(Recorded information Opens)

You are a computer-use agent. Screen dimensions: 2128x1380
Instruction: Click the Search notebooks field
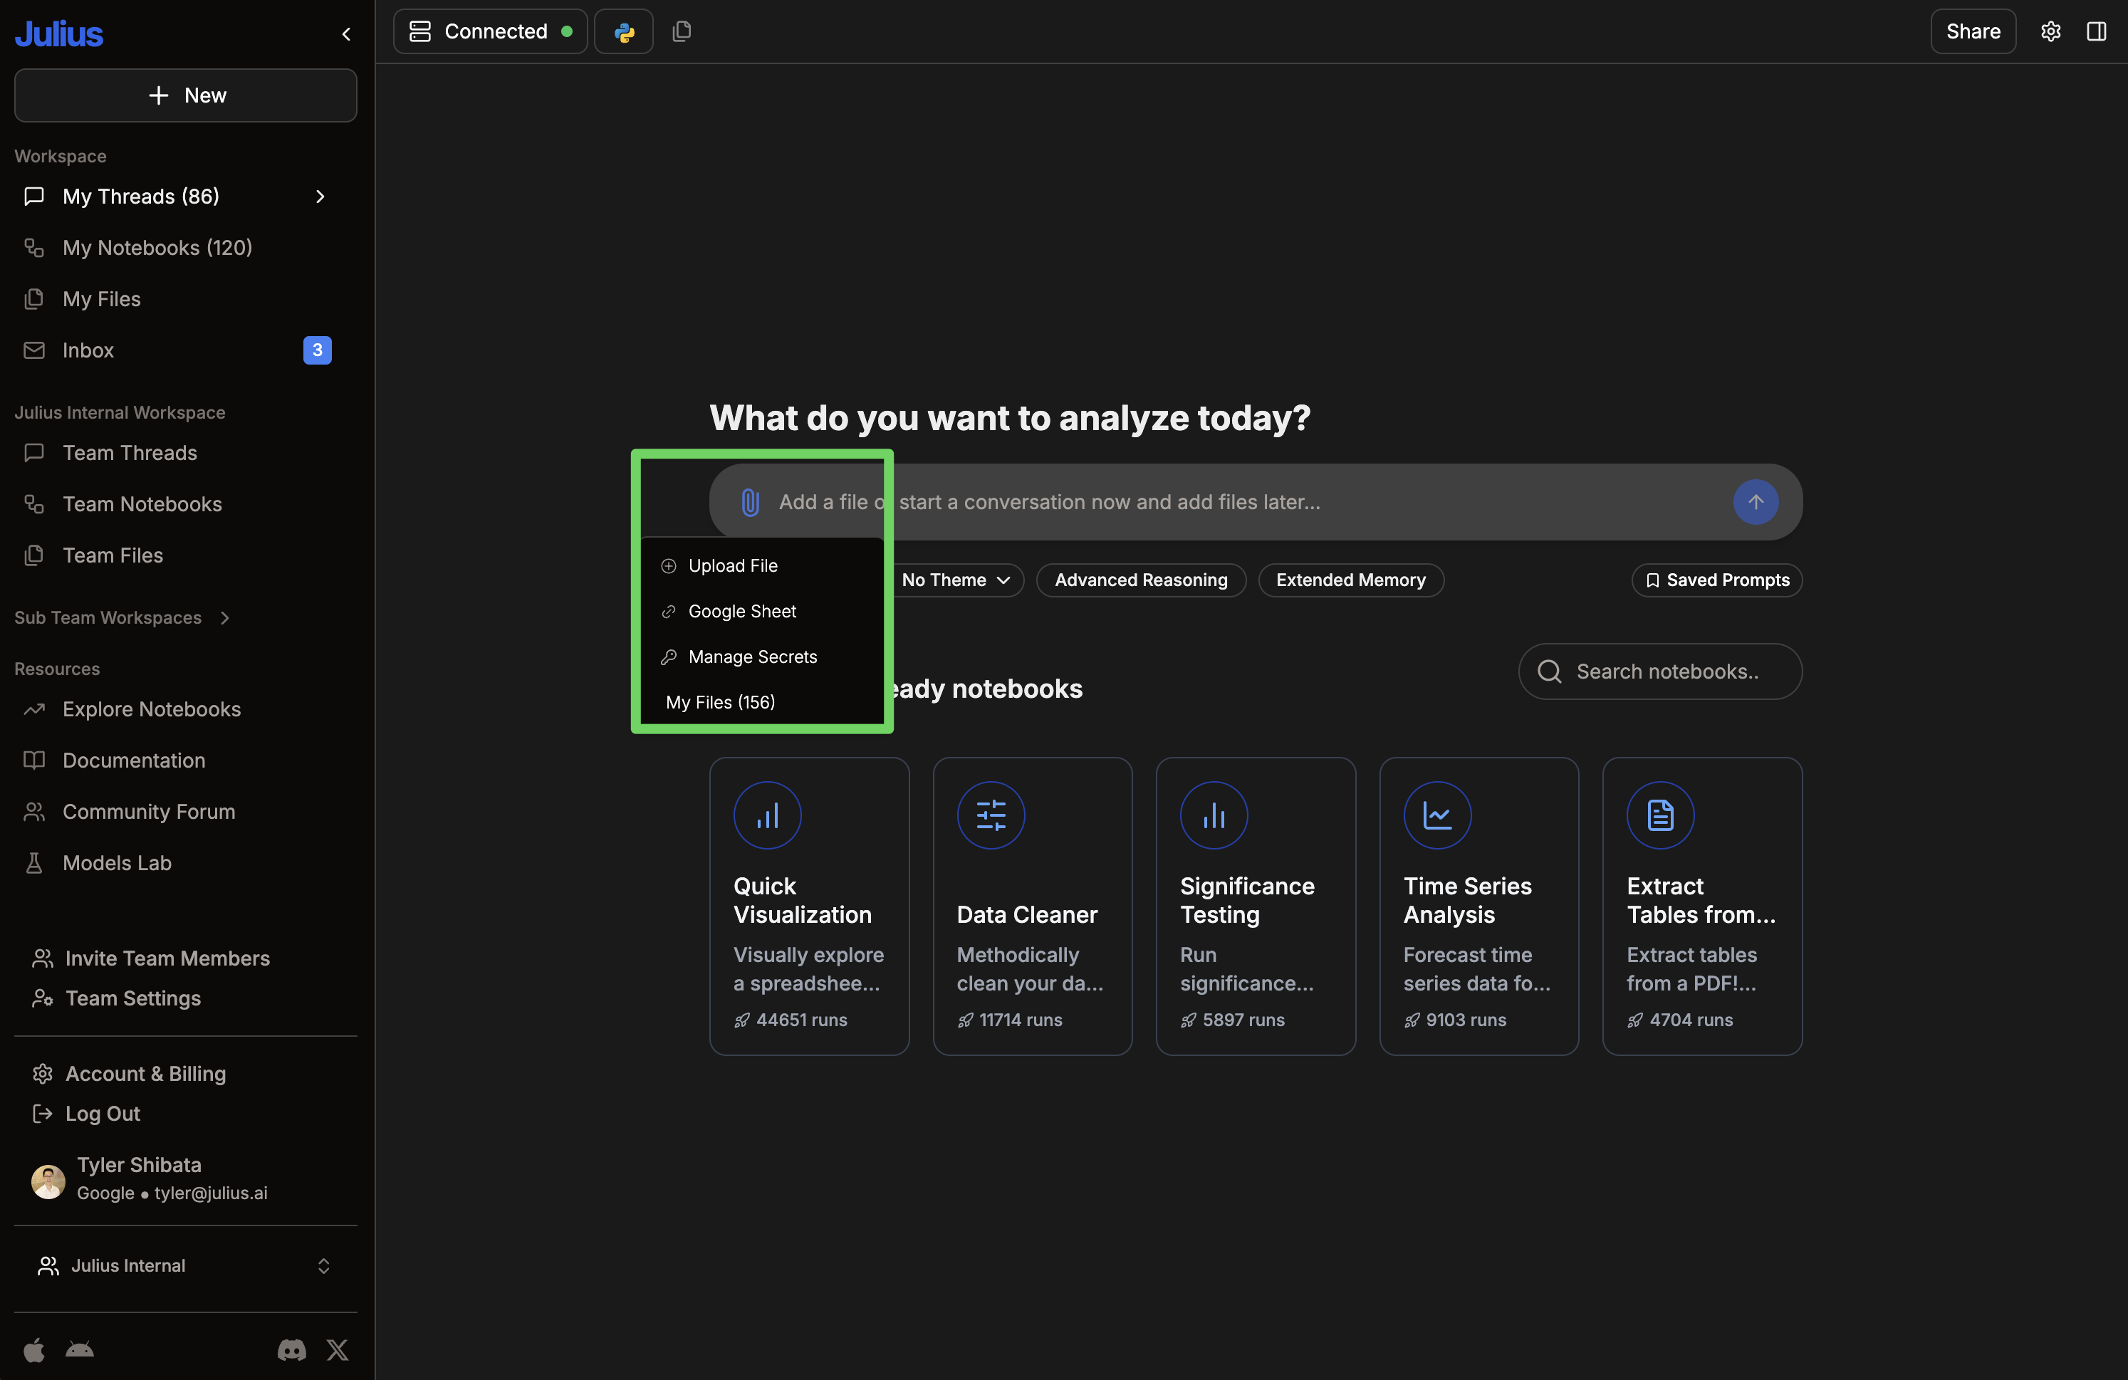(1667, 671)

(Recorded information Closes)
(Recorded information Opens)

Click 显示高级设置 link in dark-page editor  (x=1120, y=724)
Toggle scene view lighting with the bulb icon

(Recorded information Closes)

What is needed — Everything above from the line with "Click 显示高级设置 link" to the line with "Toggle scene view lighting with the bulb icon", both included, must be repeated exactly, and nothing outside that range.

Output below —
Click 显示高级设置 link in dark-page editor  (x=1120, y=724)
Toggle scene view lighting with the bulb icon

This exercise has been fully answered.